▶ TASK OBJECTIVE: Repeat each entry as written and leave the images out of the copy.

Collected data
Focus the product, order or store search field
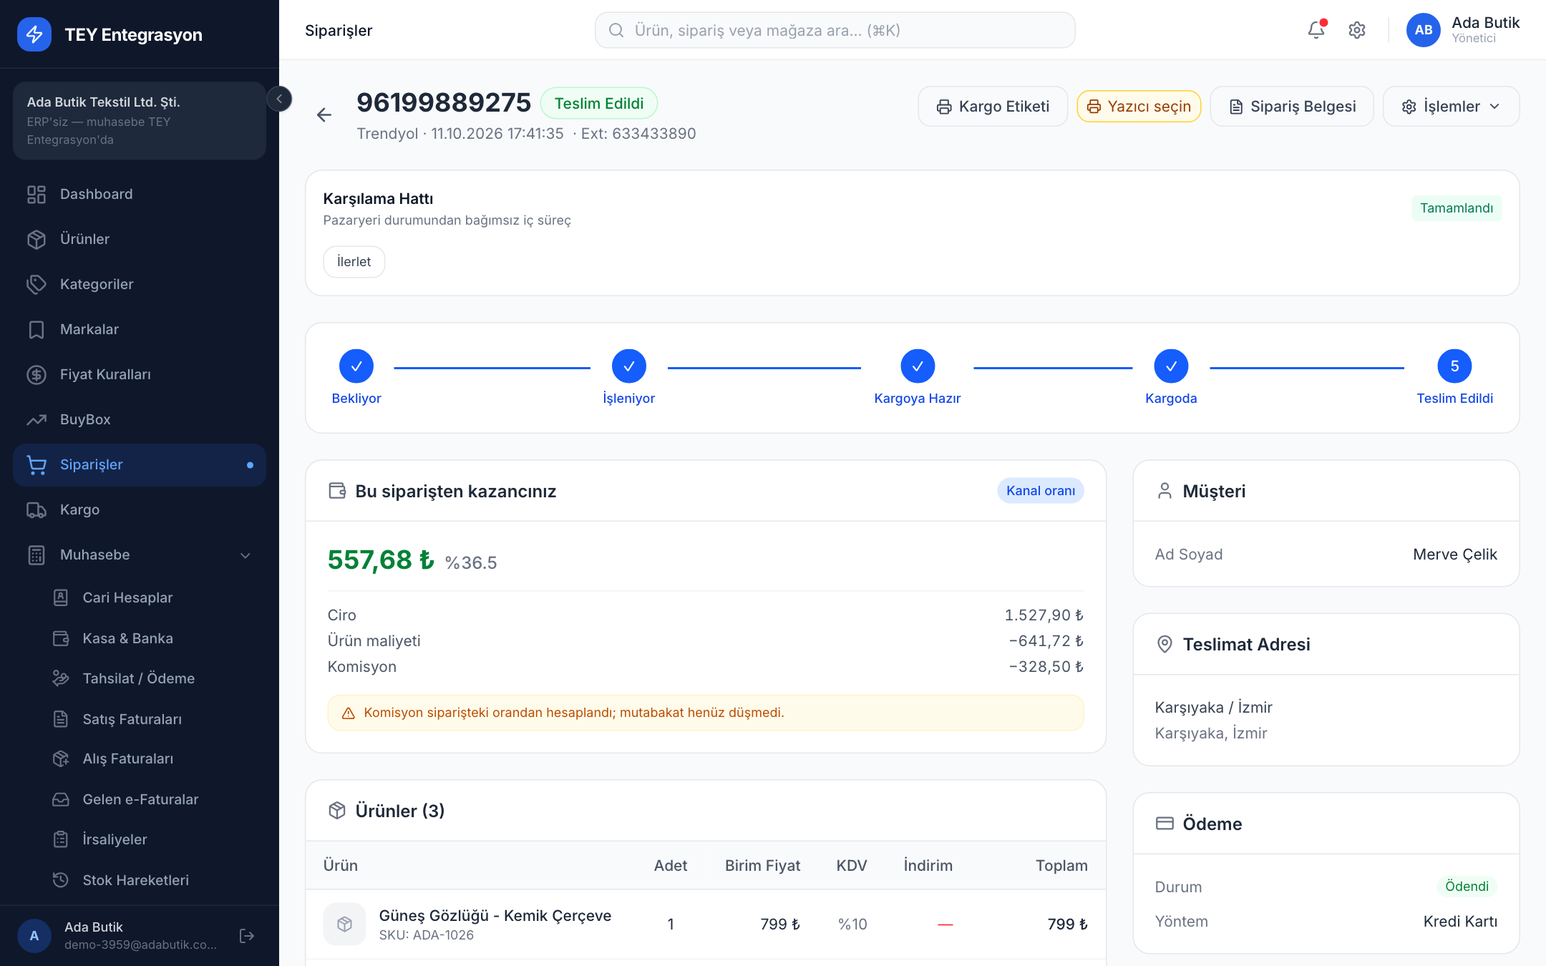1546x966 pixels. click(835, 30)
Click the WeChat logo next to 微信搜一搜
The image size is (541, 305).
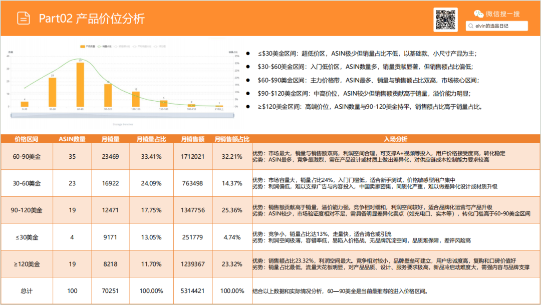pos(479,14)
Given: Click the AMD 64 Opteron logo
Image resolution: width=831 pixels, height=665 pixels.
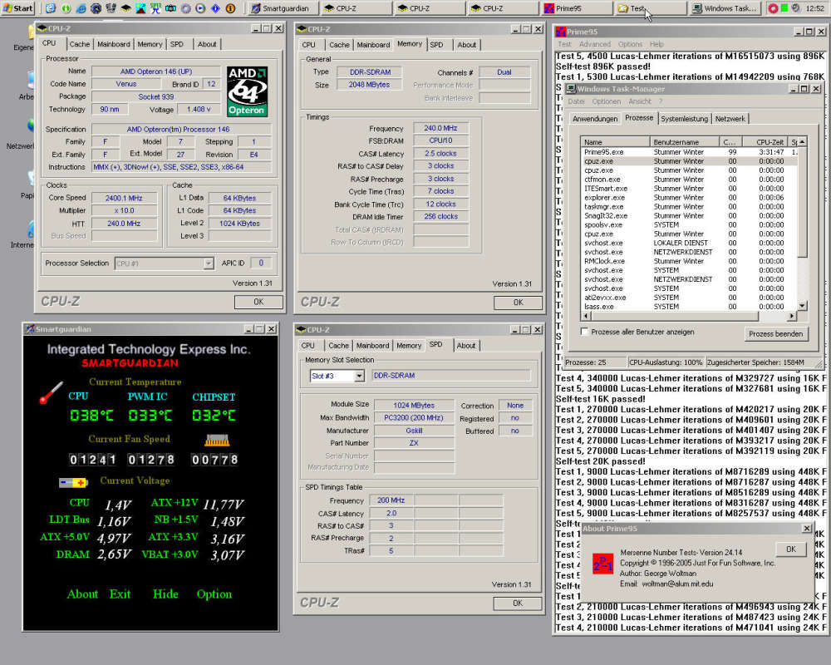Looking at the screenshot, I should point(247,91).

▶ ANSWER TO THE PROBLEM:
Focus the product, order or store search field
1546x966 pixels. click(835, 30)
Click the WeChat logo next to 微信搜一搜
The image size is (541, 305).
pos(479,14)
Given: Click the AMD 64 Opteron logo
Image resolution: width=831 pixels, height=665 pixels.
Looking at the screenshot, I should point(247,91).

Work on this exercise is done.